# [DIRECTIONS]
Every entry below should be restated word for word, except for its images.

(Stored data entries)
● ● ● ● ●

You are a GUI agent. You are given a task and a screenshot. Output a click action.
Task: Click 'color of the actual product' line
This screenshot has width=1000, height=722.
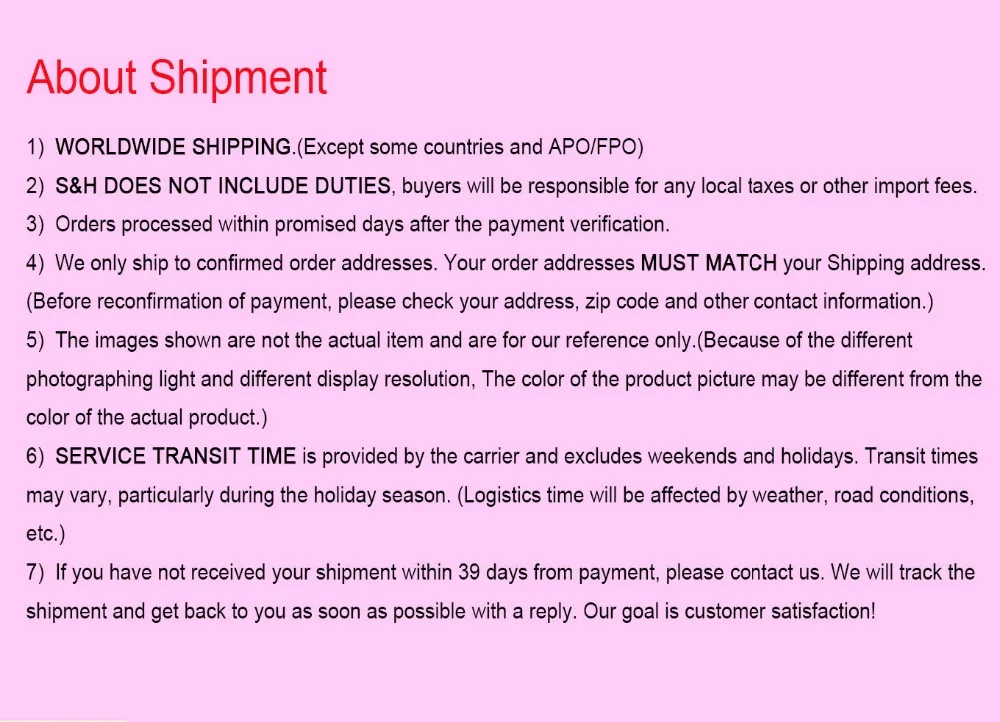pos(147,418)
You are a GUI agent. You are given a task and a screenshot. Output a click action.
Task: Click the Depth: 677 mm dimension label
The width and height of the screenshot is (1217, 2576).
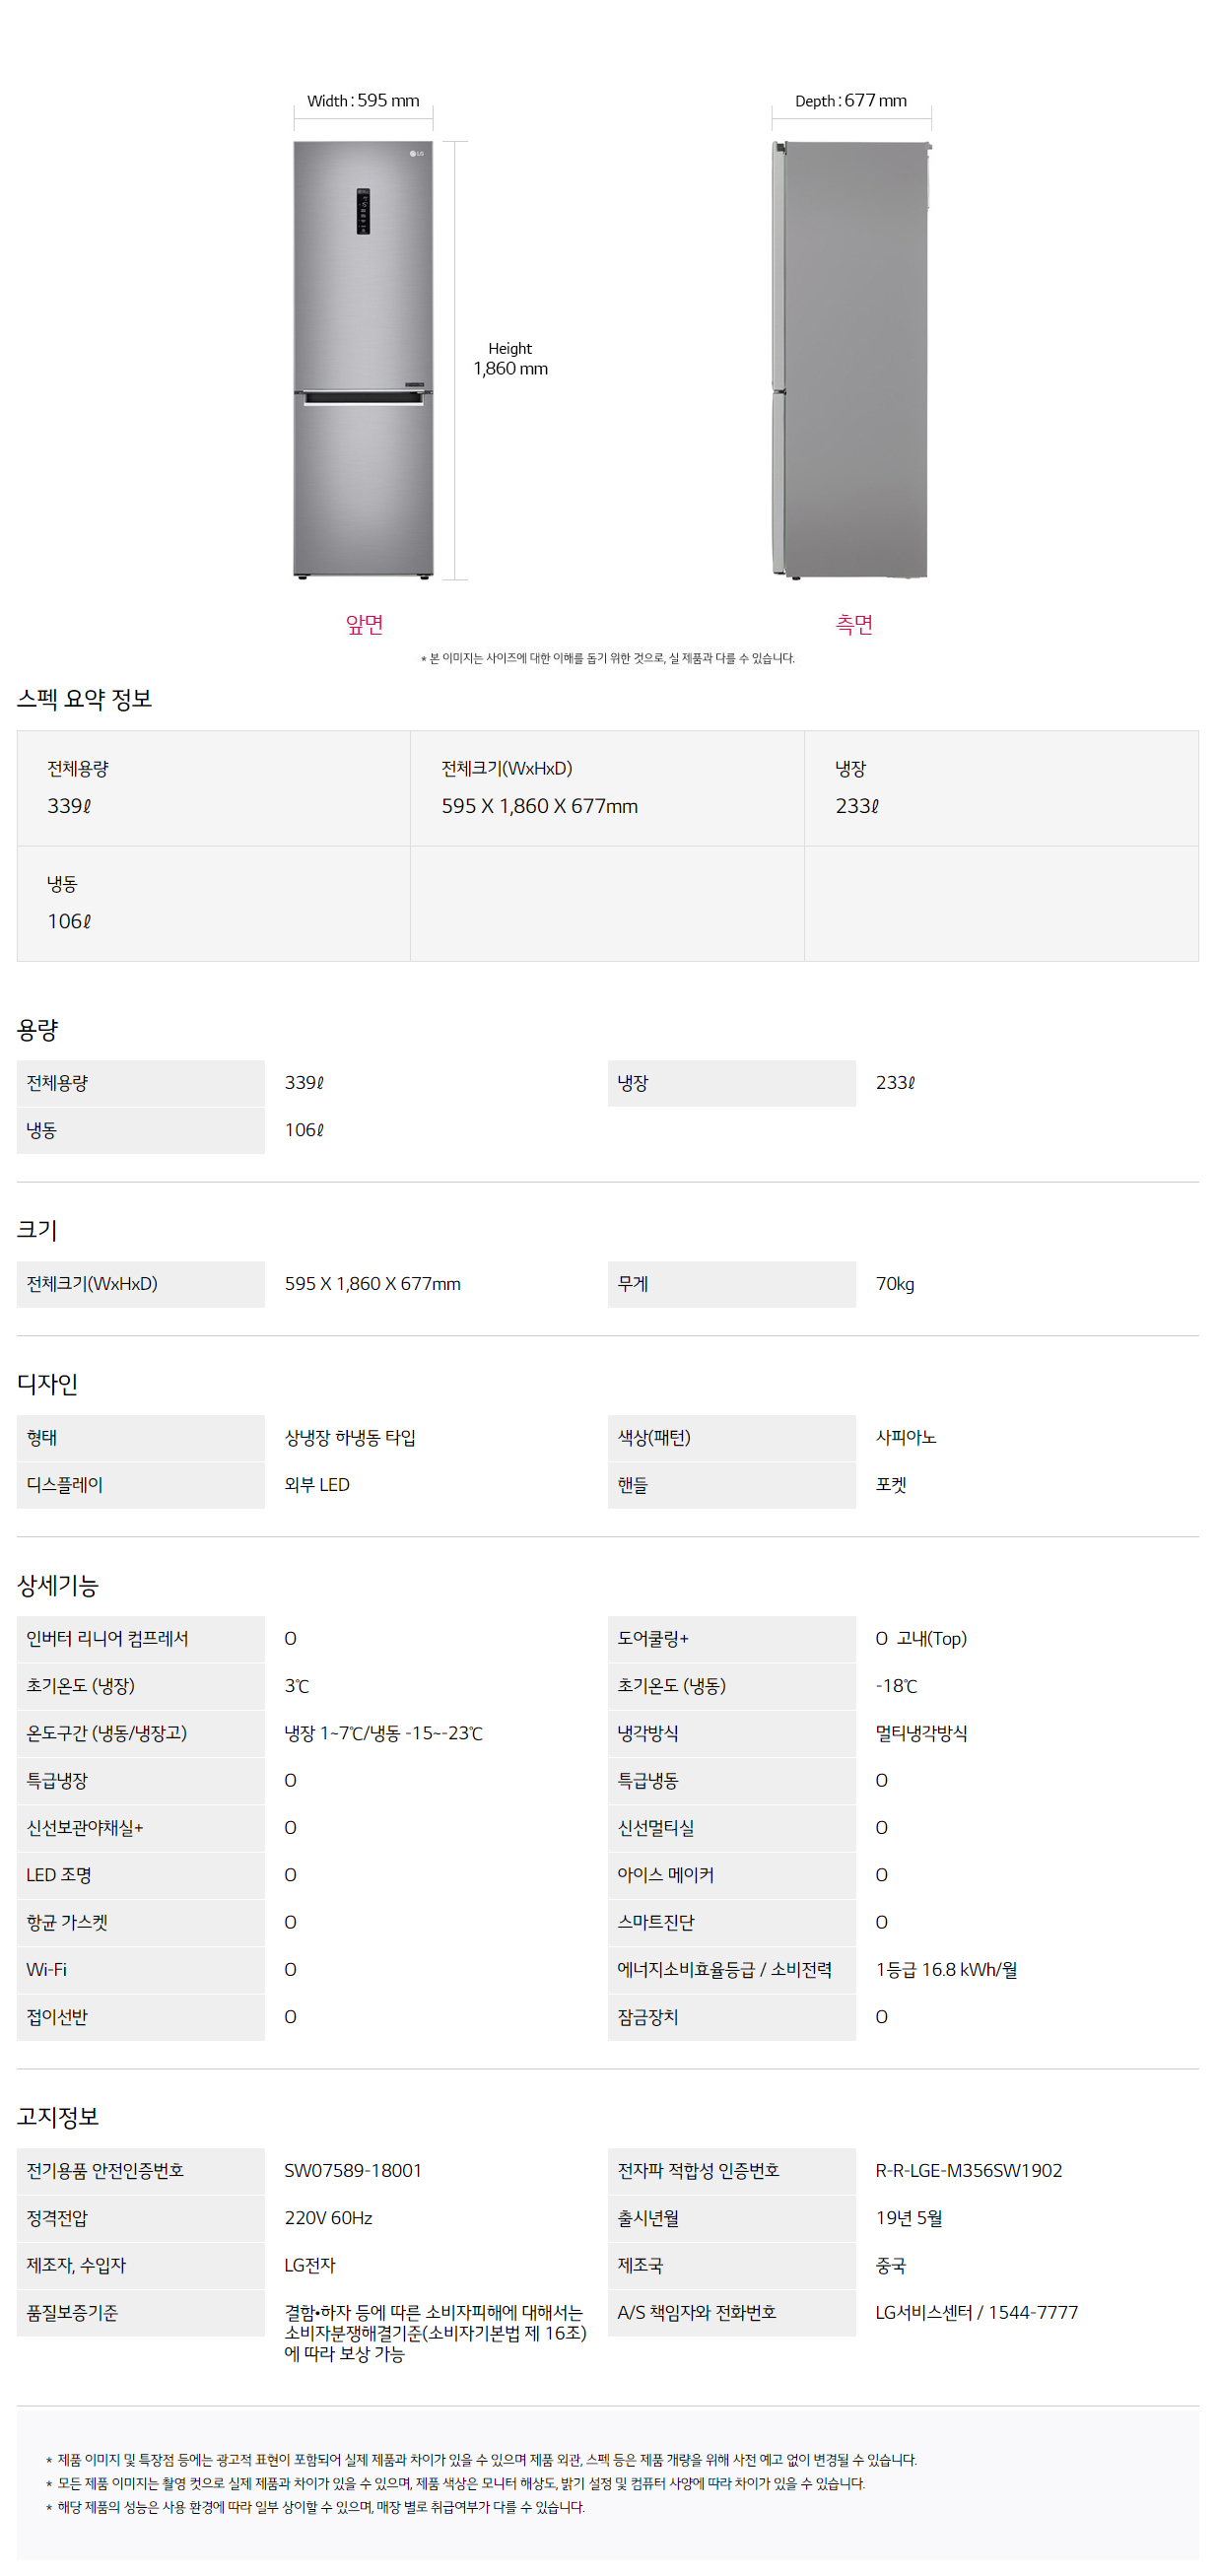point(851,101)
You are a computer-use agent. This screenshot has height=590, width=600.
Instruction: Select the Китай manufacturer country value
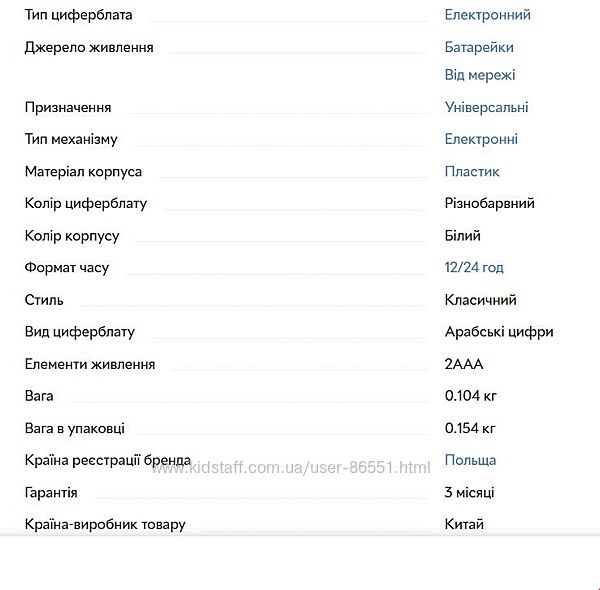(464, 524)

● ● ● ● ●

# [SOLUTION FOR THIS EXERCISE]
You are a GUI agent. You are given a task and a screenshot. Output a click action.
Task: Click 'color of the actual product' line
This screenshot has width=1000, height=722.
pos(147,418)
You are a GUI agent. You are given a task and a screenshot. Output a click action.
Task: Click the Depth: 677 mm dimension label
The width and height of the screenshot is (1217, 2576).
point(851,101)
You are a computer-use agent. This screenshot has height=590, width=600.
Instruction: Select the Китай manufacturer country value
(464, 524)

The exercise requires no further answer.